WORK TO COMPLETE » Exactly as given, output all the records that follow.

SOURCE RECORDS »
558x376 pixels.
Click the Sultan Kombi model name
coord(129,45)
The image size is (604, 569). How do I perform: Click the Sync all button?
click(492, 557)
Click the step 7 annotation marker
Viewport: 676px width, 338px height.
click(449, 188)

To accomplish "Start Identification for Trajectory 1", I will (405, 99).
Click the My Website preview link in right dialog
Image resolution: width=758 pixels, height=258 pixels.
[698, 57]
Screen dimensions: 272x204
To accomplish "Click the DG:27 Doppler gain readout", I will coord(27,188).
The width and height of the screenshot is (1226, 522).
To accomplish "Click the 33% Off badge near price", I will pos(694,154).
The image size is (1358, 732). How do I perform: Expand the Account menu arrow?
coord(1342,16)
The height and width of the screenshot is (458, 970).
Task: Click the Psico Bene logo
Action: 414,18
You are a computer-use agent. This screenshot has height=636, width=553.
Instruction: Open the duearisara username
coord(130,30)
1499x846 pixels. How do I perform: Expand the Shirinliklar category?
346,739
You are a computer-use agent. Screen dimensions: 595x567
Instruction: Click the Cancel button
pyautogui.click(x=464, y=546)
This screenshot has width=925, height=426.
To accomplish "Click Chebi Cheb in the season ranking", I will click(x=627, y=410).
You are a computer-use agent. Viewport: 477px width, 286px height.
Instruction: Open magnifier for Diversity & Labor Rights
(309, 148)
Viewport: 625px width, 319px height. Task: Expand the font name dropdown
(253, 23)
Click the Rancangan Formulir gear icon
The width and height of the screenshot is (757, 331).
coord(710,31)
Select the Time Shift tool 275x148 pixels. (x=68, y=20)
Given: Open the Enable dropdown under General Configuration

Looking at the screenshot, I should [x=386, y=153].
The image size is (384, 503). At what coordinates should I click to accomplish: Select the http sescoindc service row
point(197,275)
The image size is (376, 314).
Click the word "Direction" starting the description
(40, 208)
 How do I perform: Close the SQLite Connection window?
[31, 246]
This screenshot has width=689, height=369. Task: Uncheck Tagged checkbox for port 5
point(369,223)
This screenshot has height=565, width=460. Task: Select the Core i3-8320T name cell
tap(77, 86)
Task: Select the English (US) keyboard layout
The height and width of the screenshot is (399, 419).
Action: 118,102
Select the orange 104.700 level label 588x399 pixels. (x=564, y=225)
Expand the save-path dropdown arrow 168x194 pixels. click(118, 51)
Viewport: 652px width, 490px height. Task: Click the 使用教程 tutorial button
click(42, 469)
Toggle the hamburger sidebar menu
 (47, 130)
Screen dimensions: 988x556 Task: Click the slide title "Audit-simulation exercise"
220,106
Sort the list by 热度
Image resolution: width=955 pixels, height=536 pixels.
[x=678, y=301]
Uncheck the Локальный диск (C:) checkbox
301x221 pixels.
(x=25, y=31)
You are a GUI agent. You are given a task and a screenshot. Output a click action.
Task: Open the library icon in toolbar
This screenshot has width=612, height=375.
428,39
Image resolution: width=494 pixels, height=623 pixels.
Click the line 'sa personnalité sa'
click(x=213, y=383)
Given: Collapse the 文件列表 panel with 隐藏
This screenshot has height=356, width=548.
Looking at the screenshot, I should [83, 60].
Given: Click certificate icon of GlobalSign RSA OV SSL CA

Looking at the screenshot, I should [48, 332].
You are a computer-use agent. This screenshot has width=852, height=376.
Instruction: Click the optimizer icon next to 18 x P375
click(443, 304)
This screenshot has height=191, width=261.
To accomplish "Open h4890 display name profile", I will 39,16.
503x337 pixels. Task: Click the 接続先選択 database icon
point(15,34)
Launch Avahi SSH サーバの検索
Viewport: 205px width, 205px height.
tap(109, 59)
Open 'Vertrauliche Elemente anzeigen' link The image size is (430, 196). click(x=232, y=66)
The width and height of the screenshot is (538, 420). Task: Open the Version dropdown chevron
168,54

RESPONSE »
558x376 pixels.
Click the Sultan Kombi model name
coord(129,45)
The image size is (604, 569). How do I perform: Click the Sync all button?
click(492, 557)
Click the step 7 annotation marker
Viewport: 676px width, 338px height.
click(449, 188)

To accomplish "Start Identification for Trajectory 1", I will (405, 99).
Click the My Website preview link in right dialog
Image resolution: width=758 pixels, height=258 pixels.
[698, 57]
Screen dimensions: 272x204
To accomplish "Click the DG:27 Doppler gain readout", I will coord(27,188).
The width and height of the screenshot is (1226, 522).
To accomplish "Click the 33% Off badge near price", I will pos(694,154).
The image size is (1358, 732). How do I perform: Expand the Account menu arrow?
coord(1342,16)
The height and width of the screenshot is (458, 970).
Task: Click the Psico Bene logo
Action: 414,18
You are a computer-use agent. This screenshot has height=636, width=553.
Instruction: Open the duearisara username
coord(130,30)
1499x846 pixels. How do I perform: Expand the Shirinliklar category?
346,739
You are a computer-use agent. Screen dimensions: 595x567
Instruction: Click the Cancel button
pyautogui.click(x=464, y=546)
This screenshot has width=925, height=426.
To accomplish "Click Chebi Cheb in the season ranking", I will click(x=627, y=410).
You are a computer-use agent. Viewport: 477px width, 286px height.
Instruction: Open magnifier for Diversity & Labor Rights
(309, 148)
Viewport: 625px width, 319px height. Task: Expand the font name dropdown
(253, 23)
Click the Rancangan Formulir gear icon
The width and height of the screenshot is (757, 331).
coord(710,31)
Select the Time Shift tool 275x148 pixels. (x=68, y=20)
Given: Open the Enable dropdown under General Configuration

Looking at the screenshot, I should [x=386, y=153].
The image size is (384, 503). At what coordinates should I click to accomplish: Select the http sescoindc service row
point(197,275)
The image size is (376, 314).
Click the word "Direction" starting the description
(40, 208)
 How do I perform: Close the SQLite Connection window?
[31, 246]
This screenshot has width=689, height=369. Task: Uncheck Tagged checkbox for port 5
point(369,223)
This screenshot has height=565, width=460. Task: Select the Core i3-8320T name cell
tap(77, 86)
Task: Select the English (US) keyboard layout
The height and width of the screenshot is (399, 419).
Action: 118,102
Select the orange 104.700 level label 588x399 pixels. (x=564, y=225)
Expand the save-path dropdown arrow 168x194 pixels. click(118, 51)
Viewport: 652px width, 490px height. Task: Click the 使用教程 tutorial button
click(42, 469)
Toggle the hamburger sidebar menu
 (47, 130)
Screen dimensions: 988x556 Task: Click the slide title "Audit-simulation exercise"
220,106
Sort the list by 热度
Image resolution: width=955 pixels, height=536 pixels.
[x=678, y=301]
Uncheck the Локальный диск (C:) checkbox
301x221 pixels.
(x=25, y=31)
You are a GUI agent. You are given a task and a screenshot. Output a click action.
Task: Open the library icon in toolbar
This screenshot has width=612, height=375.
428,39
Image resolution: width=494 pixels, height=623 pixels.
Click the line 'sa personnalité sa'
click(x=213, y=383)
Given: Collapse the 文件列表 panel with 隐藏
This screenshot has height=356, width=548.
Looking at the screenshot, I should [83, 60].
Given: Click certificate icon of GlobalSign RSA OV SSL CA

Looking at the screenshot, I should [48, 332].
You are a computer-use agent. This screenshot has width=852, height=376.
Instruction: Click the optimizer icon next to 18 x P375
click(443, 304)
This screenshot has height=191, width=261.
To accomplish "Open h4890 display name profile", I will 39,16.
503x337 pixels. Task: Click the 接続先選択 database icon
point(15,34)
Launch Avahi SSH サーバの検索
Viewport: 205px width, 205px height.
tap(109, 59)
Open 'Vertrauliche Elemente anzeigen' link The image size is (430, 196). click(x=232, y=66)
The width and height of the screenshot is (538, 420). Task: Open the Version dropdown chevron
168,54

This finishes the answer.